すぐ後ろの自分たちの教室の隅で取り囲んで、3人で交互に責め立ててくる。
「どうして拓巳くんと一緒に来たの? 」
「私たちの方が先に拓巳くんと仲良しになったんだよ」
「小夏ちゃんだけズルい! 」
最後に真帆ちゃんが、
「私が拓巳くんを好きなんだから取らないでよね! 」
怖い顔で仁王立ちしていたら、横からたっくんがサッと割り込んできて、私を背にして彼女たちの前に立ち塞がった。
「何してんの? 」
たっくんから睨みつけられて3人とも一瞬たじろいだけれど、すぐに真帆ちゃんがズイッと一歩前に出て、逆に睨みつけてくる。
「どうして小夏ちゃんが拓巳くんと一緒に来たの? 拓巳くんを好きなのは私なのに、ズルいよ! 」
とても理不尽で自分勝手な主張なはずのに、彼女があまりにも堂々と言い放ったからか、5歳児の頃の私には、なんだかそれが正しい意見のように思えた。
『真帆ちゃんが好きな拓巳くんを横取りしようとしてる自分』が凄く悪い子に感じて、たっくんの後ろで身を縮めていた。
「…… お前、俺のこと好きなの? 」
ーー えっ?!
私に聞いたのかと思ってバッと顔を上げたら、その言葉は目の前の真帆ちゃんに向かって発せられていたらしい。
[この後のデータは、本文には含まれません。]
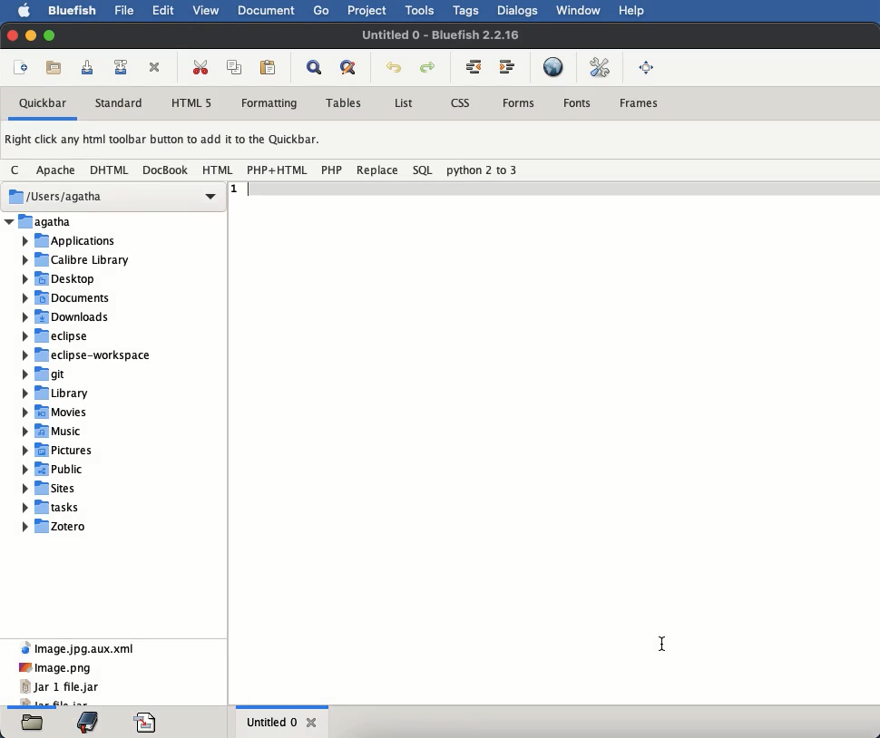  What do you see at coordinates (519, 11) in the screenshot?
I see `dialogs` at bounding box center [519, 11].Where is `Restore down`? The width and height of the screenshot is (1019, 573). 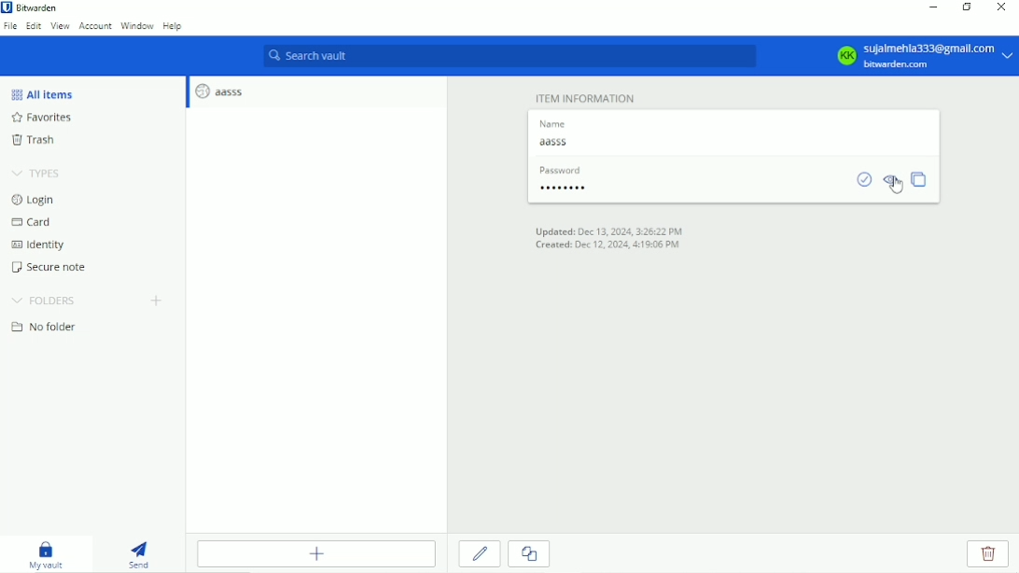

真帆ちゃんが、待ってましたとばかりに思いの丈を訴える。
「好きだよ! 真帆の方が先に拓巳くんを好きって言ったんだからね! 」
「だったらさ、もう小夏をいじめるな」
「いじめてないよ! 小夏ちゃんだけズルいって言っただけだもん! 」
「だったら、もうそういうことも言うな。 俺はクラスの友達のことはみんな好きだし、真帆ちゃんのことも好きだ。でも、小夏をいじめるなら今日からお前を嫌いになる」
「えっ?! …… 嫌っ!嫌いになっちゃダメ! 」
「だったらもう絶対に小夏をいじめるなよ。 分かった? 」
「…… うん、分かった」
たっくんに庇ってもらって凄く嬉しかったのに、その反面、素直に喜べない自分がいた。
『俺はクラスの友達のことはみんな好きだし、真帆ちゃんのことも好きだ』
その言葉に勝手に傷ついている自分がいる。
公園で一緒に遊んだから、家がお隣だから、 家で一緒にご飯を食べたから、一緒に保育園に来たから……。
なんだか自分だけが特別なような気になっていたけれど、たっくんから見たら、私も真帆ちゃんもみんなが『大好きなクラスの友達』なんだ。
ーー うん、当然。 だってみんな、クラスの友達だもんね。
その時の私は、まだ自分の『恋心』を自覚していなくて、なのにたっくんを特別に感じていて、 自分も彼の特別でいたいと思っていて……。
嬉しい…… だけど嬉しくない。
2つの気持ちを振り子のように揺れ動かしながら、私はただ、まだ名前のついていないその感情に戸惑っていた。